In Today’s Journal
* My Quote of the Day
* I Devote Entirely Too Much Time…
* On Writing Fiction
* Of Interest
* The Numbers
My Quote of the Day
“If you want to grow new plants you have to plant new seeds.” Harvey
I Devote Entirely Too Much Time to Writing Fiction
Yesterday the title for this segment crossed my mind. And it’s probably true. I’m a very organized guy, but I’m also single-minded when it comes to writing fiction.
I live to experience my characters’ lives. Especially when the story’s unfolding easily and the words are flowing, I don’t want to stop to do anything else.
Like setting up a new Substack to serialize my fiction. Or exploring Ream or other platforms. Doing anything other than writing fiction is annoying. Frankly, it borders on agony.
But I have to make time for those other things or just forget about them. And as someone who isn’t famous at all once said, “If you want to grow new plants you have to plant new seeds.” And you have to dare to plant the seeds in the first place.
So during a break yesterday, I took a deep breath and set up a new Substack for my serialized fiction. I’ve always wanted to serialize some fiction, so I’m doing it.
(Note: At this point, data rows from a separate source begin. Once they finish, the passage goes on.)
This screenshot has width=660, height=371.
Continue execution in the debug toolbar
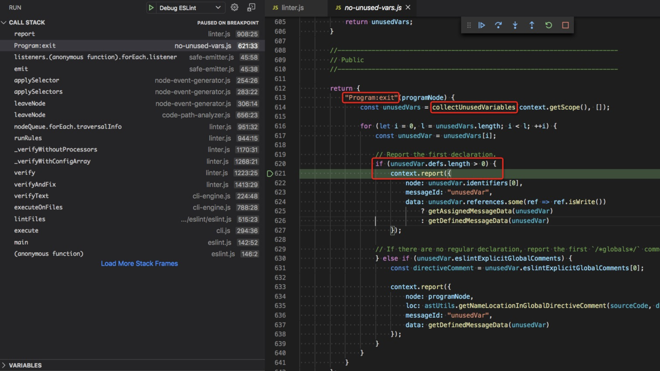(482, 25)
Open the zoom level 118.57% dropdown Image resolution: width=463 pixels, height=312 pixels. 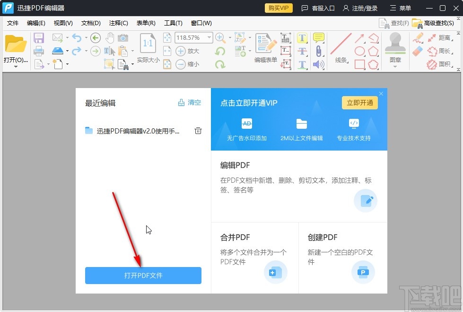209,37
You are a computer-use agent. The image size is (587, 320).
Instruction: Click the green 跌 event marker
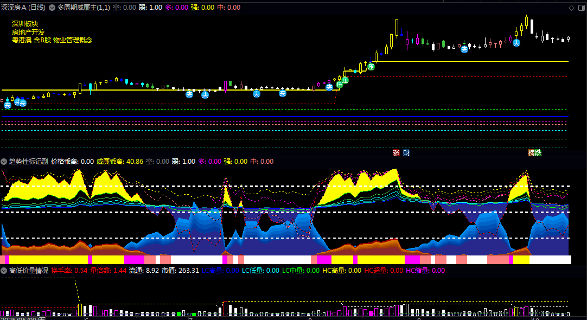(538, 153)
For the time being, it’s free.
A little later, I uploaded Chapters 1 through 18 (in groups of three).
So beginning tomorrow, Thursday, April 10, you can read the novel I’m working on right now at Your Morning Serial. Catchy name, eh? Maybe. We’ll see.
If you’re already interested in my fiction (or curious), you can also subscribe there. Did I mention it’s free?
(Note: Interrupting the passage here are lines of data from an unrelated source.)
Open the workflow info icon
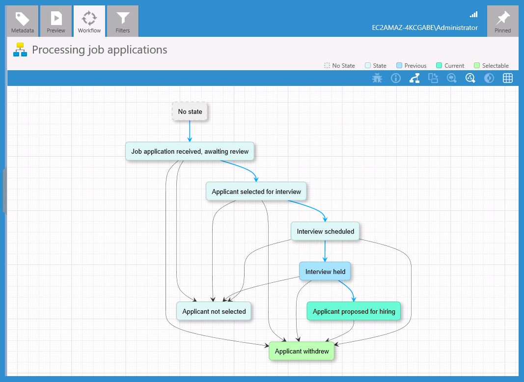The width and height of the screenshot is (524, 382). click(x=396, y=78)
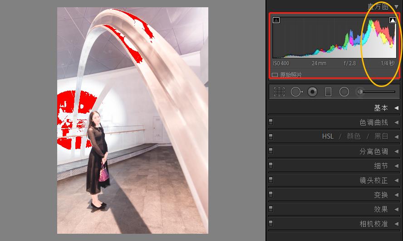Disable the 镜头校正 panel switch
Image resolution: width=403 pixels, height=241 pixels.
coord(271,180)
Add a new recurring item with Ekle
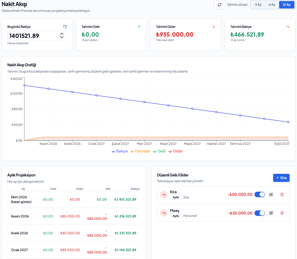 coord(281,178)
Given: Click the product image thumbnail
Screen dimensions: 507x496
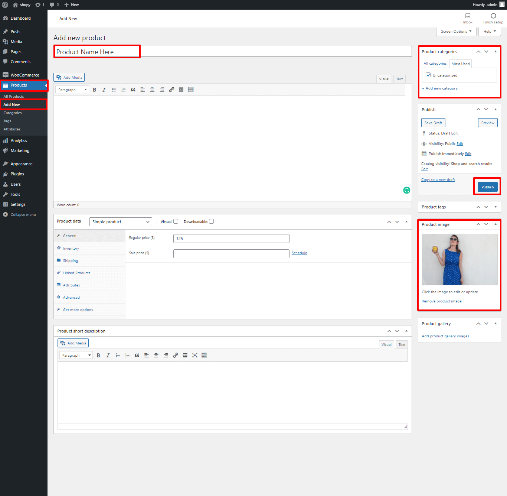Looking at the screenshot, I should (459, 259).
Note: I’m not adding subscribers myself, so if you ‘liked’ my posts about serializing or emailed me or otherwise signed up as being interested, please click the link above and subscribe.
Because I write so “fast,” I’m experimenting with how to post there.
For this novel, you’ll see three chapters at a time (only around 4500 words total) every other day until you have the whole novel. So posting every other day, that should take 16 to 18 or 20 calendar days.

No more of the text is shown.